BRANO SCELTO:
○ ○ ○ ○ ○
L'assenza di una tale legittimazione non è contraddetta né subordinata alla
condizione che la legge non disponga “altrimenti”, neppure dall'art. 7, c. 9,
della L. 28 febbraio 1985, n. 47, perché l'intervento del giudice penale
previsto da questa disposizione, che deve essere coordinato con gli interventi
dell'autorità amministrativa, è posto in funzione di ovviare all'inerzia dell'autorità
stessa. Lo scopo della norma è quello di rendere ineludibile la tutela
dell'assetto edificatorio, senza che muti il quadro di riserva istituzionale al
sindaco della competenza per materia (40).
Di
parere contrario è la giurisprudenza più recente; essa ha sancito la
possibilità di subordinare la sospensione condizionale della pena alla
demolizione dell'opera abusiva.
È legittima la subordinazione della
sospensione condizionale della pena alla demolizione dell'opera abusivamente
costruita ed
al ripristino dello stato dei luoghi, in quanto costituisce applicazione
dell'art. 165, c.p., il quale prevede la subordinazione del beneficio alla
eliminazione delle conseguenze dannose o pericolose del reato e perché non può
esservi dubbio che il manufatto abusivamente realizzato costituisca conseguenza
del reato edilizio dannosa per l'assetto del territorio.
Il
giudice, nella sentenza di condanna, può subordinare il beneficio della
sospensione condizionale della pena alla demolizione dell'opera abusiva, in
quanto il relativo ordine ha la funzione di eliminare le conseguenze dannose
del reato (41). La legittimità della subordinazione della
sospensione condizionale della pena alla demolizione del fabbricato abusivo
nelle ipotesi di condanna per reati edilizi è questione ormai chiusa.
La
giurisprudenza ha deciso circa la piena subordinabilità della sospensione
condizionale all'ordine di demolizione, ritenendo che tale ordine si configuri
come un potere concorrente a quello dell'amministrazione, avendo esso una
funzione direttamente ripristinatoria del bene offeso, individuabile
nell'integrità del territorio.
○ ○ ○ ○ ○
MATERIALE:
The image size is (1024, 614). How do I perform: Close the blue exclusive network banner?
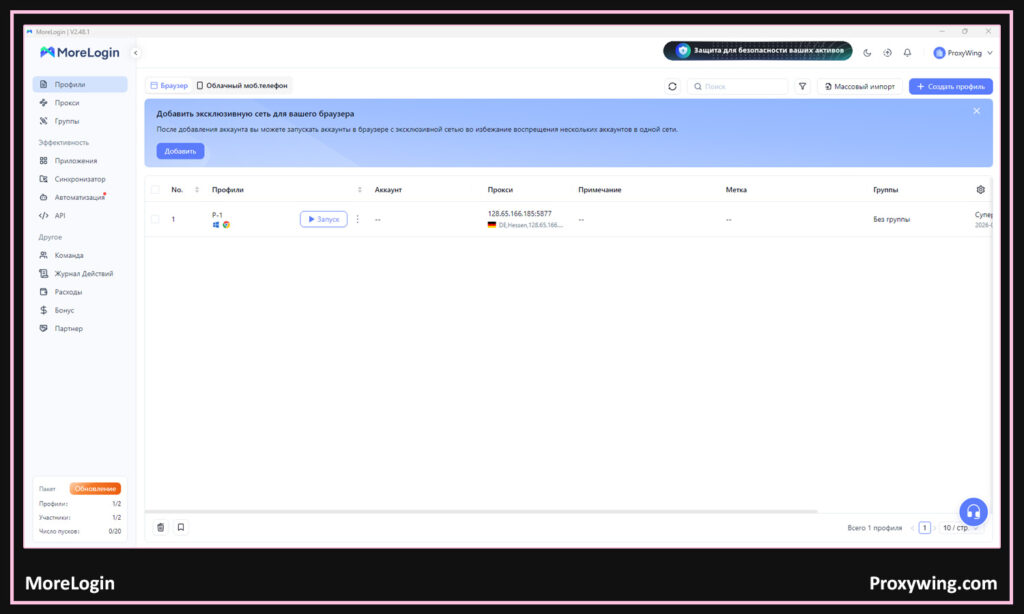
○ ○ ○ ○ ○
CONSEGNA A: Traduci in inglese questa frase del brano sulla sospensione condizionale della pena: "La legittimità della subordinazione della sospensione condizionale della pena alla demolizione del fabbricato abusivo nelle ipotesi di condanna per reati edilizi è questione ormai chiusa."
CONSEGNA B: Prosegui il brano sulla sospensione condizionale della pena a partire dalla sua ultima frase.

SOLUZIONE A: The legitimacy of making the conditional suspension of the sentence subject to the demolition of the unlawfully built structure, in cases of conviction for building offenses, is now a settled question.

SOLUZIONE B:
La
dottrina ritiene che, nel dubbio nascente dalla moltitudine delle contrarie
argomentazioni dalle conseguenze di segno totalmente opposto, non resta che far
tesoro dell'ultimo orientamento possibilista anche in vista di una maggiore
effettività di tutela del territorio (42).
È
stato precisato che, qualora il giudice della cognizione, nel subordinare il
godimento del beneficio della sospensione condizionate della pena alla previa
demolizione del manufatto abusivo, non indichi espressamente il termine entro
il quale il condannato deve adempiere alla condizione suddetta, la clausola in
questione deve integrarsi con il termine legale di sospensione condizionale
previsto dall'art. 163, c. 1, c.p., e cioè — quando si tratti di
contravvenzioni edilizie — con il termine di due anni dal passaggio in
giudicato della condanna (43). Ove nel frattempo la costruzione sia
stata acquisita al patrimonio del comune l'impossibilità di effettuare la
demolizione dev'essere fatta valere dall'interessato in sede di esecuzione (44)
.
3.4 L'affidamento
in prova al servizio sociale
L'art.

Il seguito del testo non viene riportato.